El letrero que rezaba
“Almacén de ramos generales ‘El Milagro’, de Juan Carlos Martínez” –uno que sponsorizó Coca Cola desde fines de los ’80, permaneció hasta no hace demasiado, bajándose recién cuando un forastero arrendó el local para poner una pizzería que, como cabía esperar en La Cruz, no prosperó lo suficiente. El nuevo emprendimiento se llevó con él las tablas del piso, los carteles metálicos de la fachada anunciando aceites y cervezas que habían desaparecido antes de la dictadura, y se llevó también la postal del ladrillo visto virgen, comido por lluvias y soles de más de un siglo. El inquilino los había pintado, para que quedara más vistoso. Todo eso fue unos años después de que Epstein hiciera soñar a La Cruz con la posibilidad de filmar allí
Tokio-Boogie, una película que necesitaba como escenario todo un pueblo anclado en el ’50. La Cruz era, al menos hasta los dos o tres primeros años del nuevo siglo, el lugar indicado para hacerlo.

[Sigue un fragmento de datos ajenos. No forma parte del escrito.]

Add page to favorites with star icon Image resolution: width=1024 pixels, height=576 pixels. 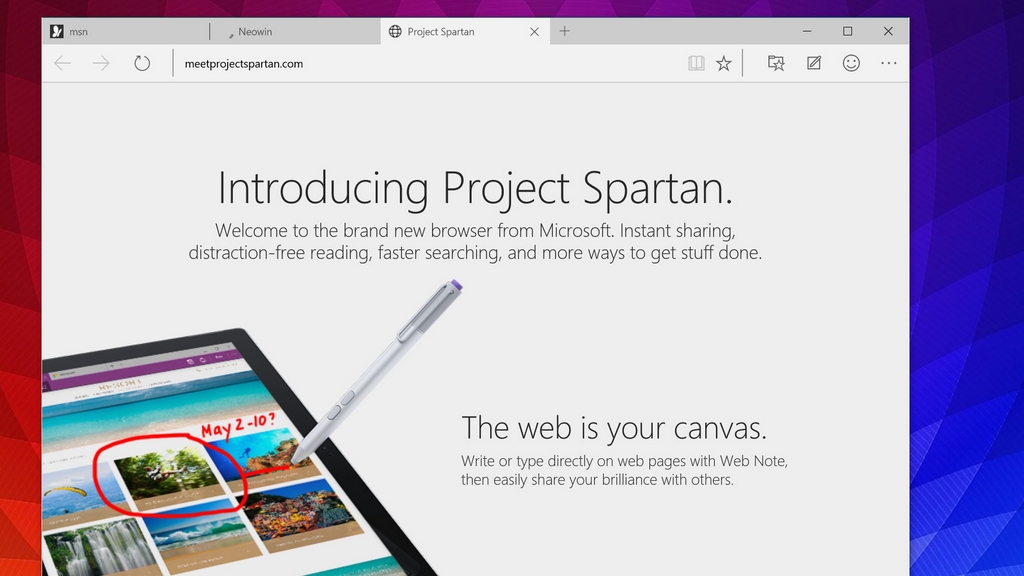[723, 63]
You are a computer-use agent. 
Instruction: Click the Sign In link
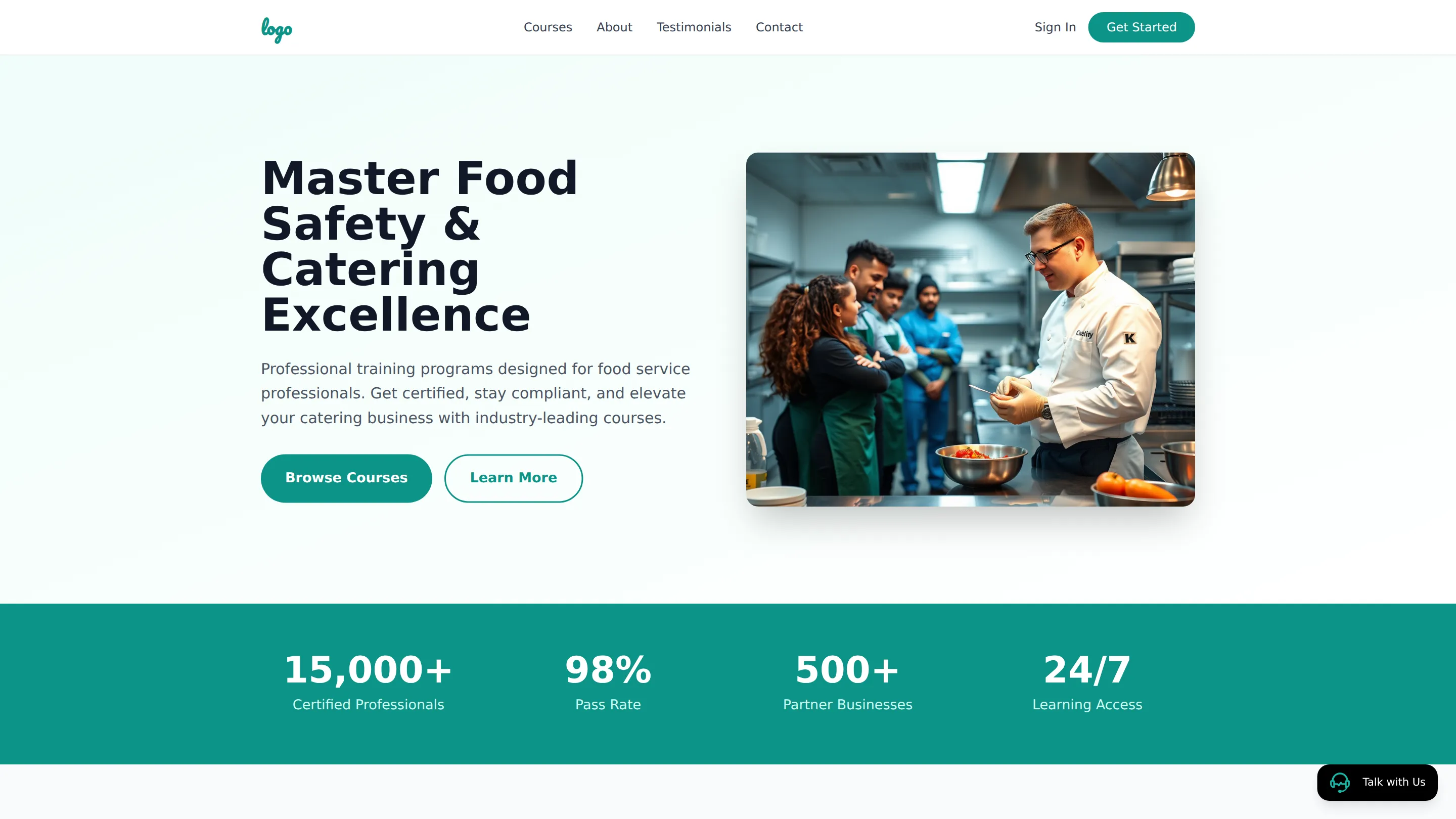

Pasó la vida de bolichero del abuelo, pasó la posibilidad de la película y pasaron varios emprendimientos comerciales entre esas cuatro paredes. Únicamente quedó la carcasa del almacén y, en la familia, la historia de por qué se llamaba
El Milagro. Es la misma historia que, para los que participaron de la procesión y le tiraron monedas a San Cono, explica porqué Uruguay salió campeón del mundo en el '50, más allá de que los Obdulios, los Ghiggias y los Schiaffinos se hayan quedado con las mieles de la gloria y con las mejores narraciones de lo que ocurrió ese día.